Laserdisc was an extremely niche format and sales were poor of these discs, so all the labels have been hesitant to offer anything along these lines until now, when music DVDs – at only slightly more cost than a music CD – seem to provide a much better experience. The public’s increased interest in classical music videos has made it possible for DVD alternatives to the typical live concert performance to be produced. Naxos has dubbed their new venture “A Musical Journey,” the videos are of the highest quality, and the musical selections are now process for either DTS 5.1 or Dolby Digital 5.1 playback if you have a surround system. So far the new series has hour-long DVDs on London, Finland, Madrid/Toledo, Seville/Granada, St. Petersburg, and the one I sampled herewith on the Moscow area. If you want to stretch the 4:3 image to 16:9 it seems to work quite well, giving a more impressive vista on the many landscape scenes.
The Moscow DVD has 16 chapters and I’ll give a summary of some of them. The music accompanying each chapter is listed in the eight-page included booklet, but the performing orchestras and soloists are not identified. However, the particular CD order number is listed, so you can get the entire recording if you wish, or learn who the performers are.
Chapter 1 starts with Red Square, of course, and the Kremlin, plus some early 20th century Russian paintings plus the tomb of Boris Godunov. The music is the Andante from the Kalinnikov’s Tsar Boris. Chapter 2 is more paintings by five different Russian paintings, some of them showing influences of the French Impressionists. Music is the folksong Dark Eyes. Chapter 3 is Moscow in Winter and Chapter 4 is Moscow at night in winter. Music is from Arensky’s Piano Trio No. 1 in d minor and the Russian folksong Snow falls in the street. It does, in between the chaotic vehicle traffic streaming along them, looking worse than Manhattan! (When I was in Moscow with a student tour in 1957 there was only an occasional big truck on stilts. What a difference now!)
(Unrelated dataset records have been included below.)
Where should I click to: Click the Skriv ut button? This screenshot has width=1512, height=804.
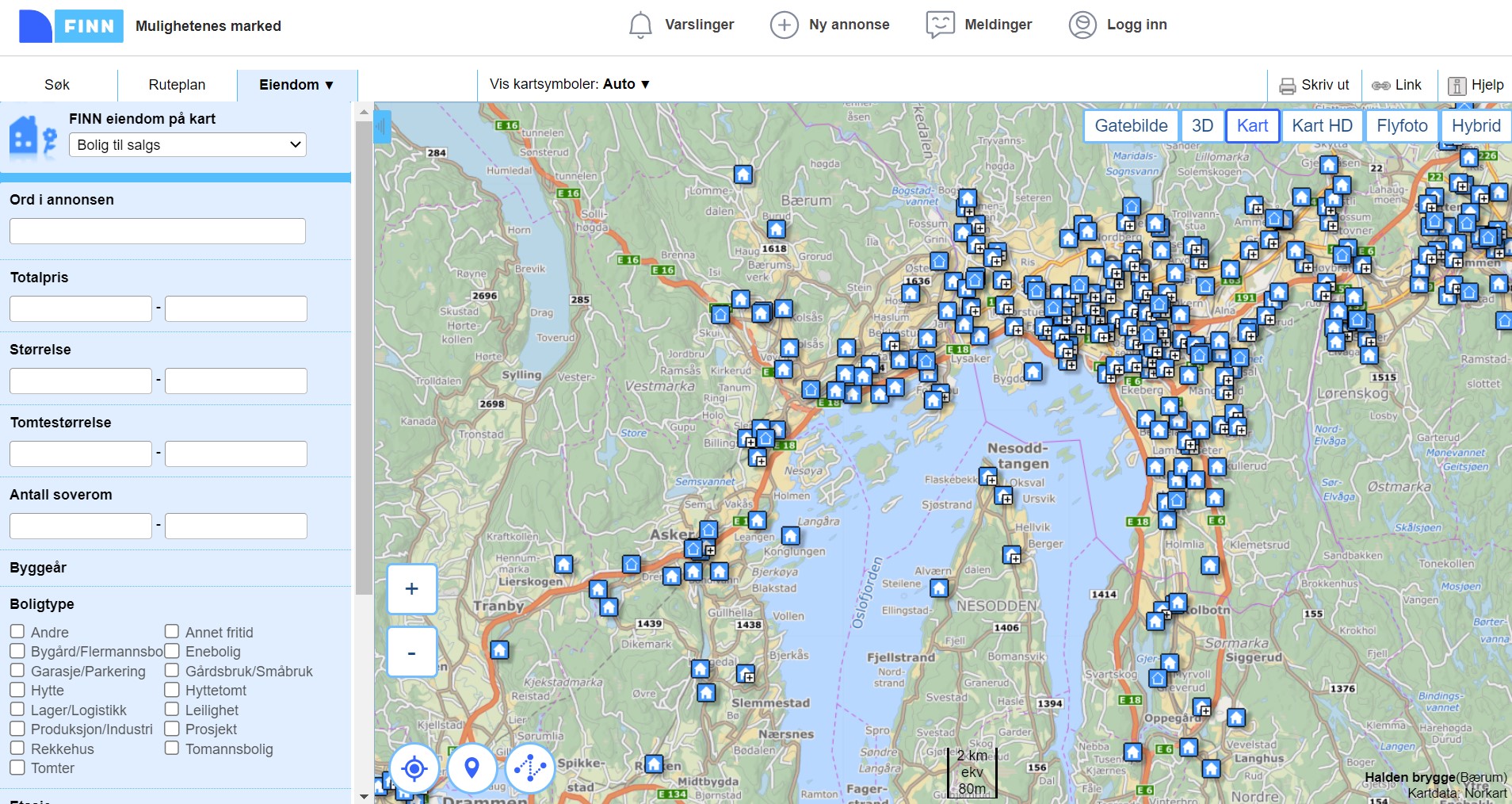(1314, 86)
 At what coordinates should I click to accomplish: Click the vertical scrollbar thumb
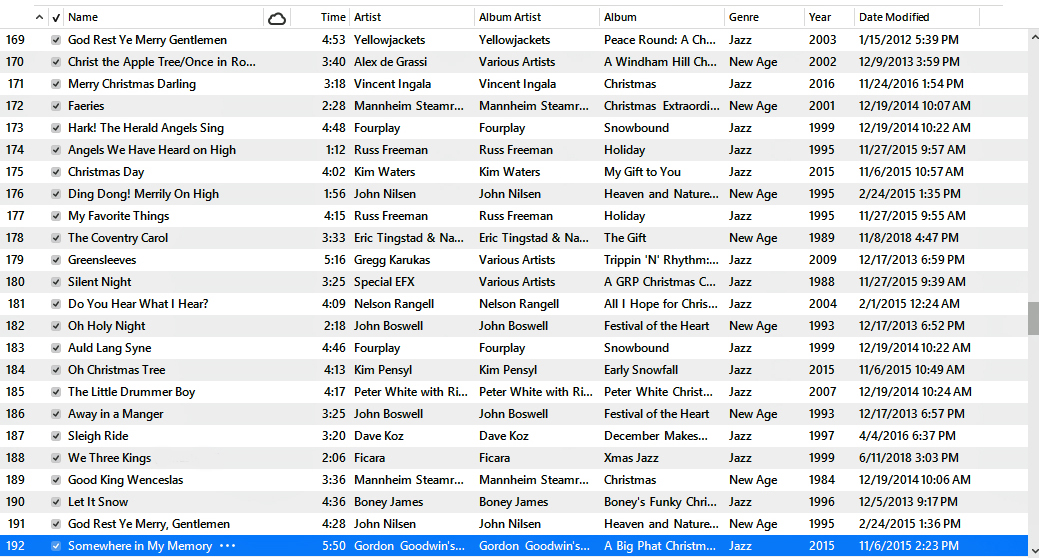(1033, 318)
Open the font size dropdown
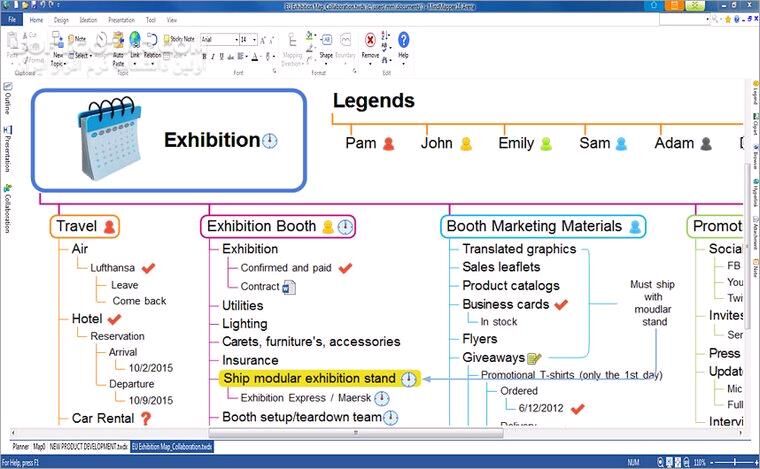Viewport: 760px width, 469px height. tap(254, 39)
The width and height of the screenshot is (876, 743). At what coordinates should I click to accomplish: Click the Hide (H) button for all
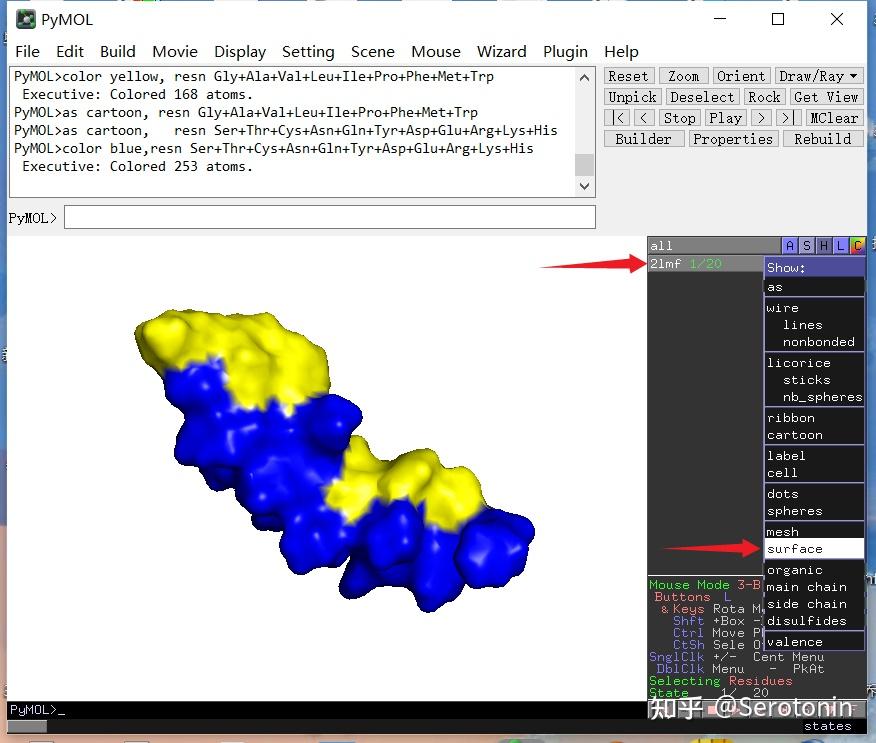(x=824, y=246)
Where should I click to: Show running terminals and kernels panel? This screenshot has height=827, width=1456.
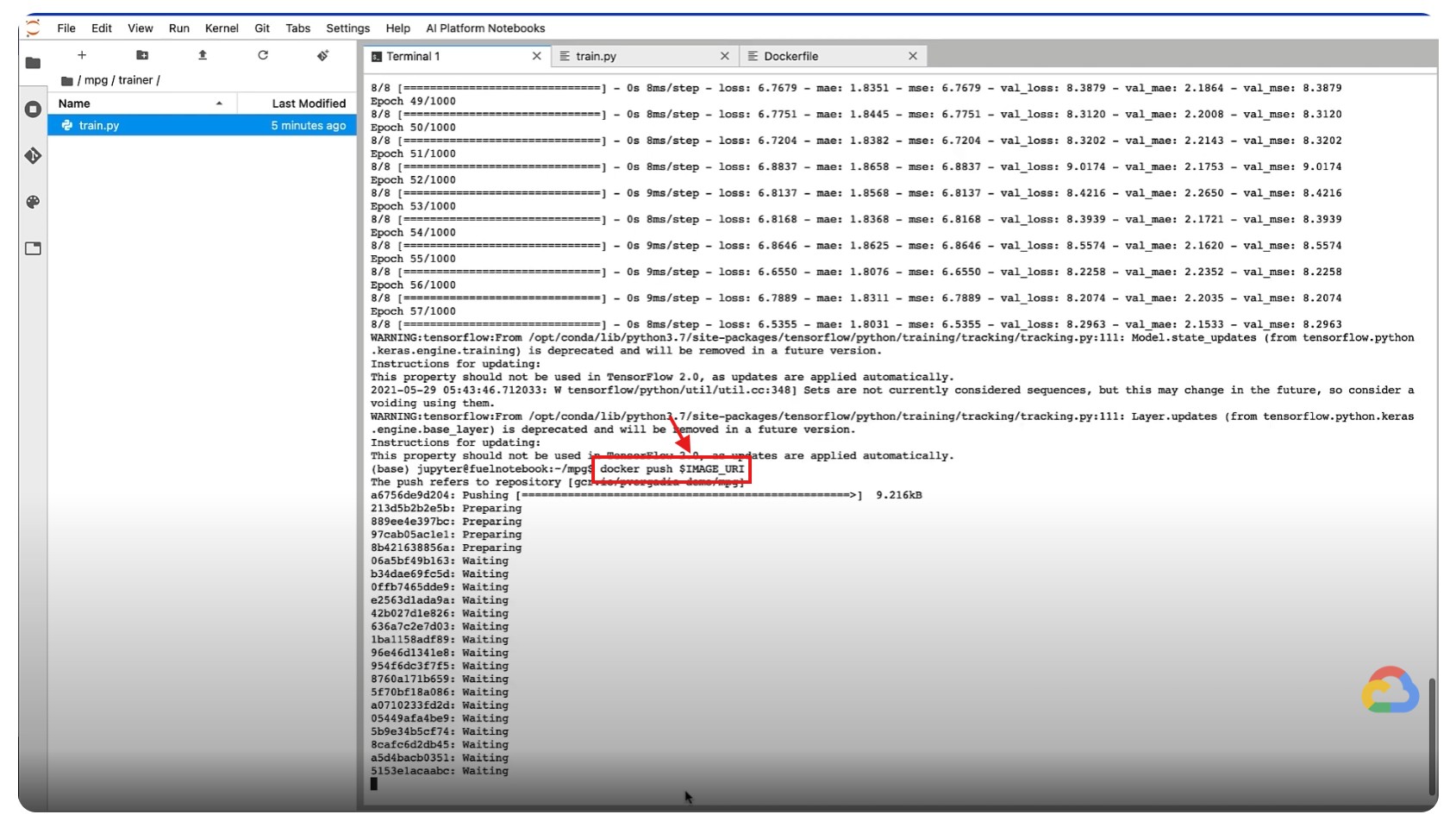pyautogui.click(x=33, y=110)
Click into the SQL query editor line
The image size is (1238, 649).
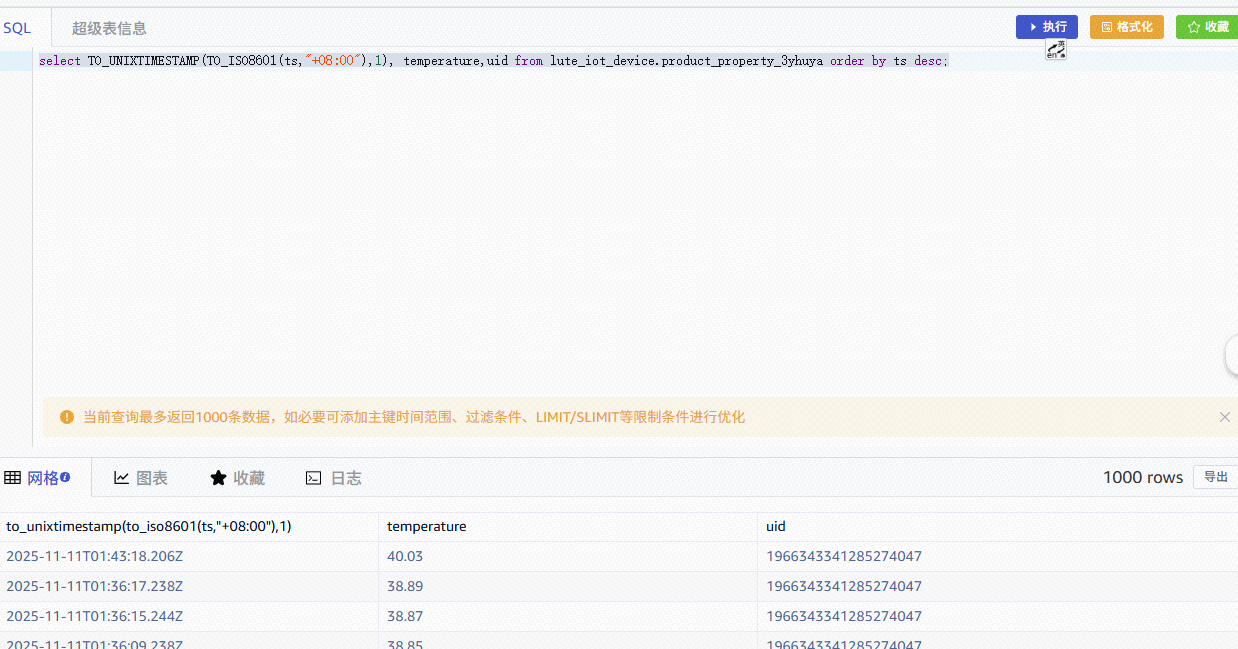600,61
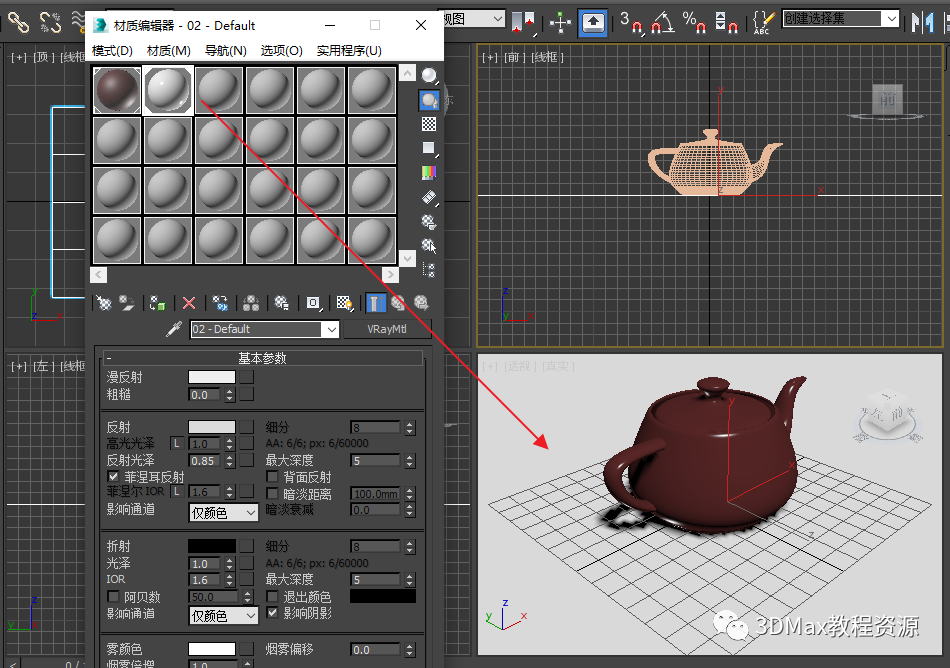
Task: Pick material from object with eyedropper
Action: (x=173, y=329)
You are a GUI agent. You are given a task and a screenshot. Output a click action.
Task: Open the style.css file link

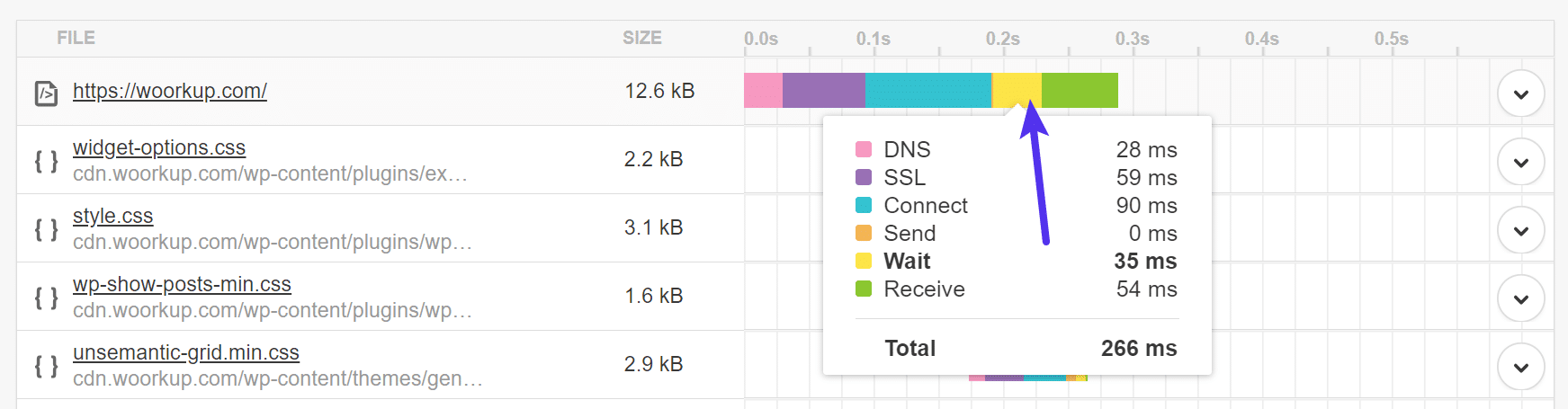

The Moscow Conservatory of Music is visited, and we tour some of the halls and classrooms. Each chapter has a paragraph on the scenes filmed, and interesting background material such as on the different styles of Soviet architecture, and on the Russian composers buried in the Novodevichiy Cemetery – including Prokofiev, Scriabin and Shostakovich. The cluster of historic towns northeast of Moscow is visited in the following chapters, and we see details of buildings in the kremlin (fortress) of each town. The last chapter is a visit to Tchaikovsky’s Summer House in Klin, accompanied by his Valse sentimentale heard on flute and harp.